Jason,
On Thu, Jun 21, 2018 at 10:47 AM Jason Gauthier <jagauth...@gmail.com> wrote:
On Thu, Jun 21, 2018 at 9:49 AM Jan Pokorný <jpoko...@redhat.com> wrote:
On 21/06/18 07:05 -0400, Jason Gauthier wrote:
On Thu, Jun 21, 2018 at 5:11 AM Christine Caulfield <ccaul...@redhat.com> wrote:
On 19/06/18 18:47, Jason Gauthier wrote:
Attached!
That's very odd. I can see communication with the server and corosync in
there (do it's doing something) but no logging at all. When I start
qdevice on my systems it logs loads of messages even if it doesn't
manage to contact the server. Do you have any logging entries in
corosync.conf that might be stopping it?
I haven't checked the corosync logs for any entries before, but I just
did.
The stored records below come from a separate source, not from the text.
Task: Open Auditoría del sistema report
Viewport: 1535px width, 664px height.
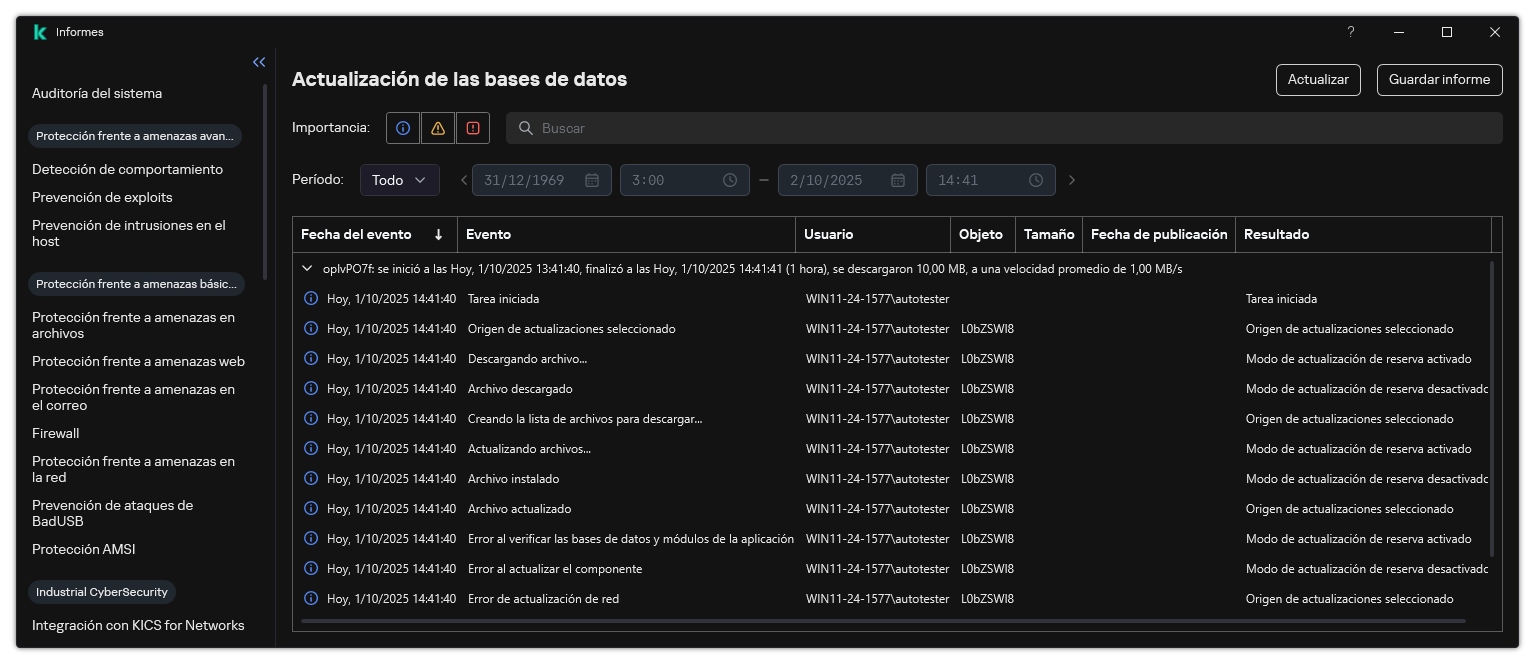Action: click(x=97, y=93)
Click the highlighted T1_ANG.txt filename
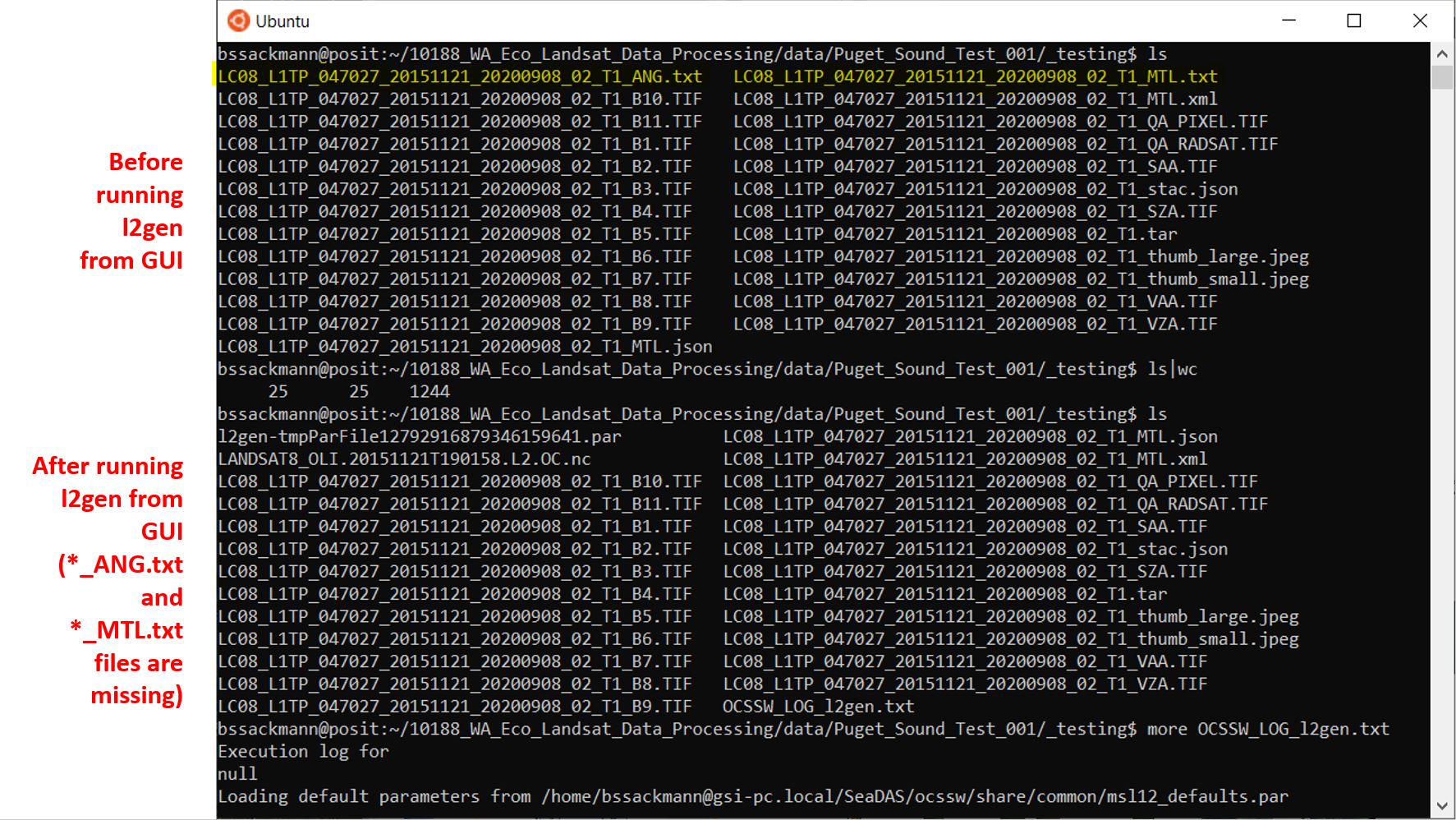Image resolution: width=1456 pixels, height=820 pixels. tap(460, 76)
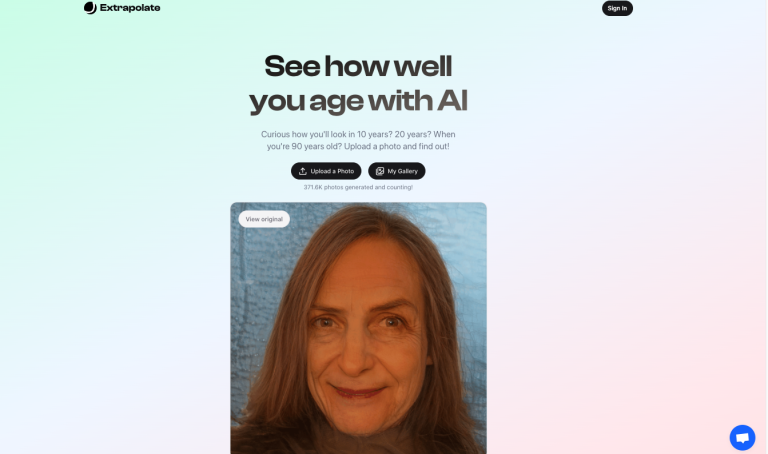Click the '90 years old?' subtitle line
This screenshot has width=768, height=454.
(x=358, y=146)
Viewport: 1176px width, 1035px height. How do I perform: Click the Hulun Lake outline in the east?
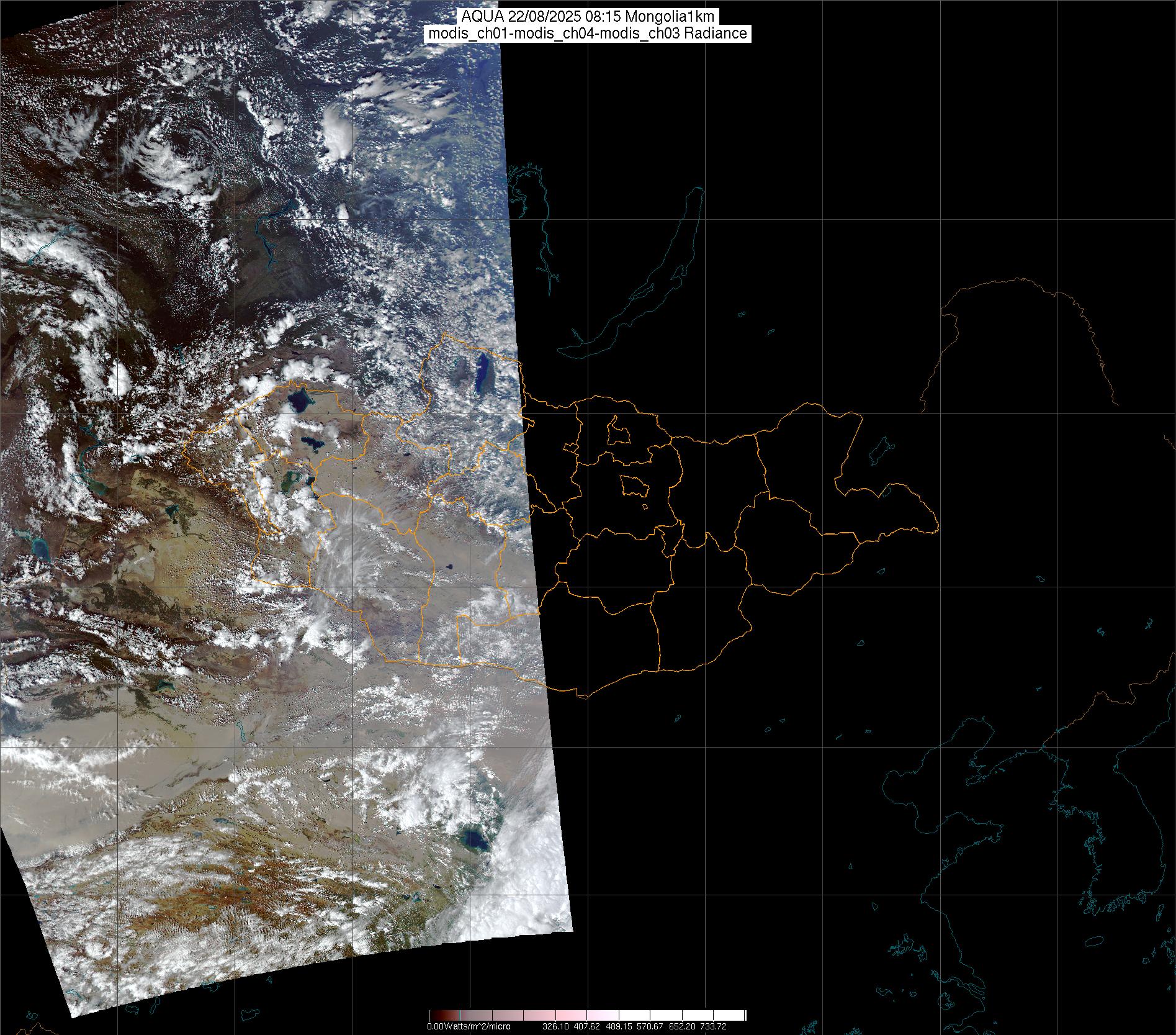coord(880,450)
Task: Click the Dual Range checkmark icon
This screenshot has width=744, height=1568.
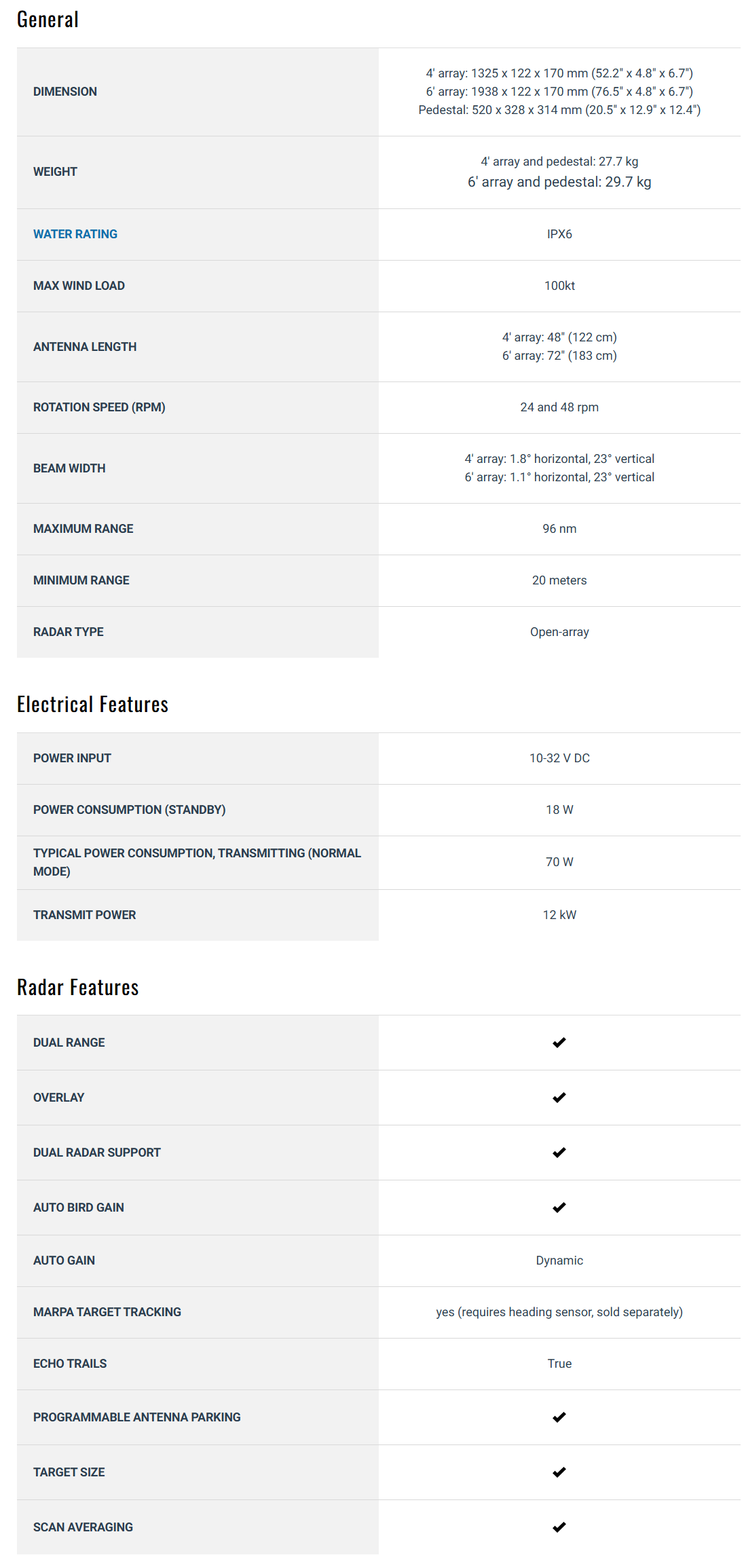Action: (x=559, y=1043)
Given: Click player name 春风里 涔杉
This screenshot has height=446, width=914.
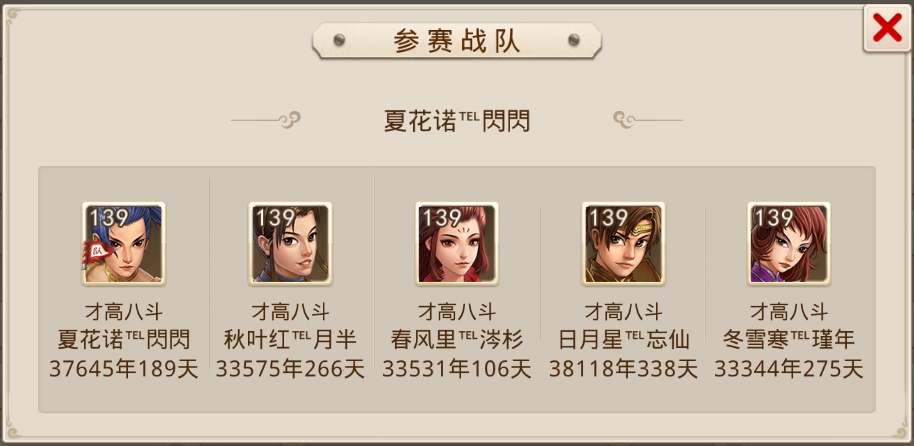Looking at the screenshot, I should (x=456, y=339).
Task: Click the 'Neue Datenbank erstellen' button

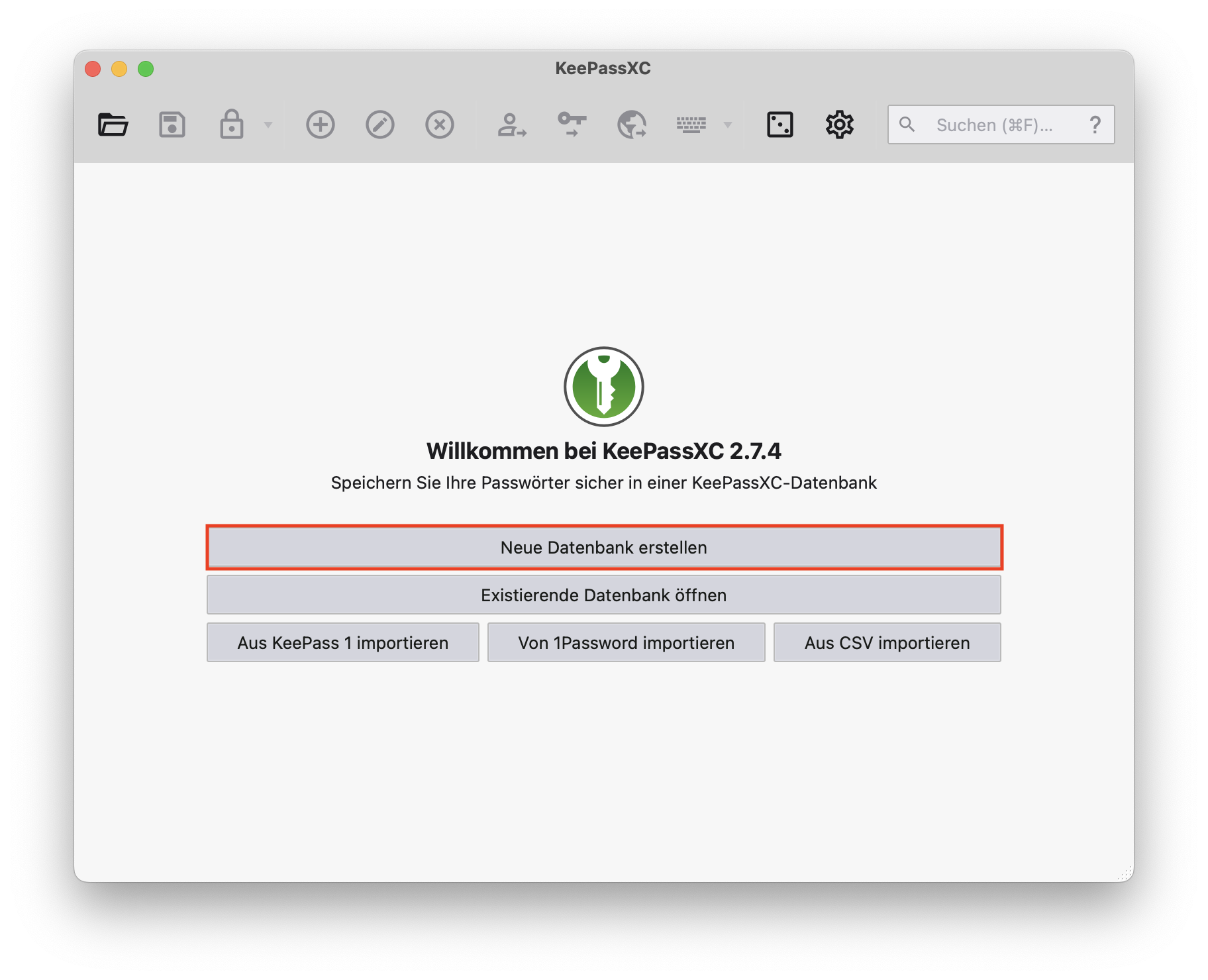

There isn't anything logged.
What about syslog entries (may boil down to /var/log/messages,
journald log, or whatever sink is configured)?
I took a look, since both you and Chrissie mentioned that.
There aren't any new entries added to any of the /var/log files.
# corosync-qdevice -f -d
# date
Thu Jun 21 10:36:06 EDT 2018
# ls -lt|head
total 152072
-rw-r----- 1 root adm 68018 Jun 21 10:34 auth.log
-rw-rw-r-- 1 root utmp 18704352 Jun 21 10:34 lastlog
-rw-rw-r-- 1 root utmp 107136 Jun 21 10:34 wtmp
-rw-r----- 1 root adm 248444 Jun 21 10:34 daemon.log
-rw-r----- 1 root adm 160899 Jun 21 10:34 syslog
-rw-r----- 1 root adm 1119856 Jun 21 09:46 kern.log
I did look through daemon, messages, and syslog just to be sure.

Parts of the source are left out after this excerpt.